Iranian spiritual guide Ayatollah Ali Khamenei has so far
allowed Mr. Rouhani to move forward with the nuclear talks and efforts to
improve Iran’s sanctions-hit economy but has sided publicly with conservative moves
to stymie his liberalization moves.
In one of the latest salvos in the culture wars, Iran’s
state-owned media and conservative websites reported earlier this month that
Shahla Sherkat, the editor of a newly launched women’s magazine, Zanan-e Emruz
(Today’s Women), would be charged with promoting feminism after publishing a
story on Iran’s restrictive sports stadium law and an interview with a human
rights activist opposed to the death penalty.
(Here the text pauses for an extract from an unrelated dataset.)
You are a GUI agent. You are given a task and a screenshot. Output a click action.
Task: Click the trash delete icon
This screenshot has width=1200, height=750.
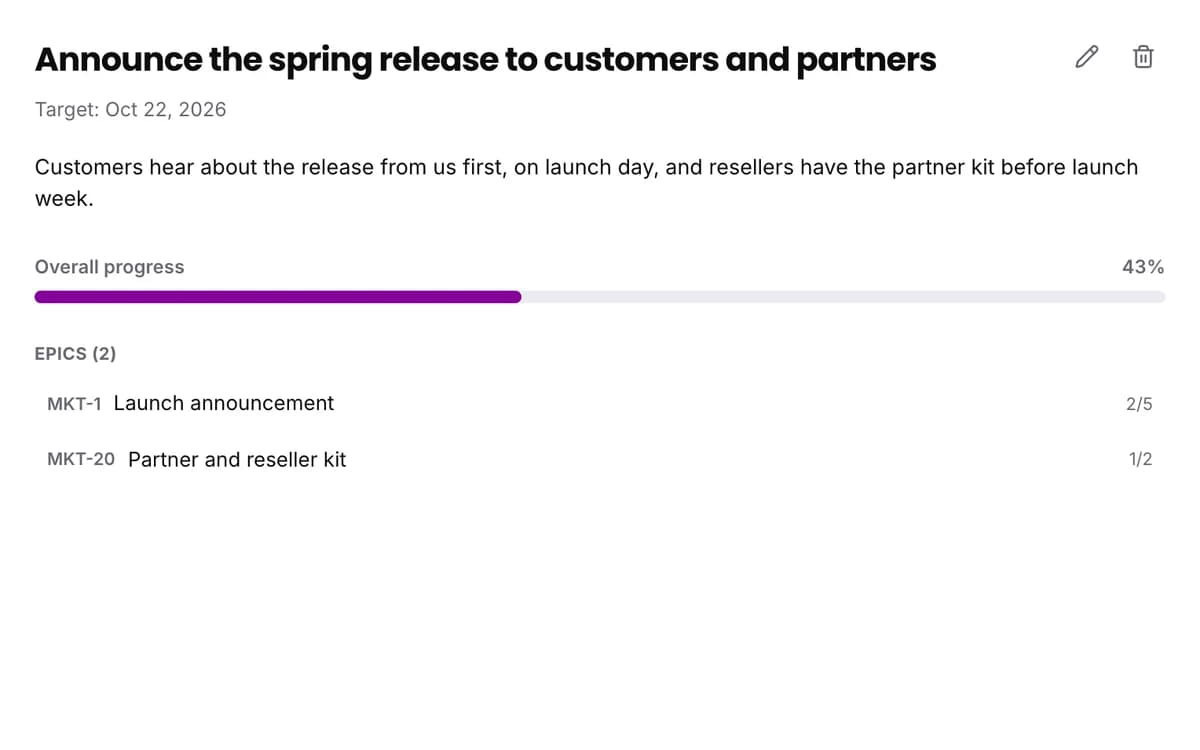pos(1143,57)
One conservative website criticized the government’s
licensing of Zanan-e-Emruz on the grounds that “feminist views are in clear
opposition to the Quran.” Ms. Sherkat told AFP that she had been accused by
Iran’s media watchdog of publishing pictures of women that portrayed them as
objects.
An acclaimed women’s magazine that was edited by Ms. Sherkat
for some 16 years was closed down in the Ahmadinejad era after it ran a cover
story headlined: ‘Freedom: Where Can We Scream?’ The cover picture showed two
women carrying a sign saying “Tehran Stadium Has a Capacity of 100,000 people.’
The word people was crossed out so that the sign read: ‘Tehran Stadium Has a
Capacity of 100,000 men.’
James M. Dorsey is a senior fellow at the S. Rajaratnam
School of International Studies as Nanyang Technological University in
Singapore, co-director of the Institute of Fan Culture of the University of
Würzburg and the author of the blog, The Turbulent World of Middle East
Soccer, and a forthcoming book with the same title.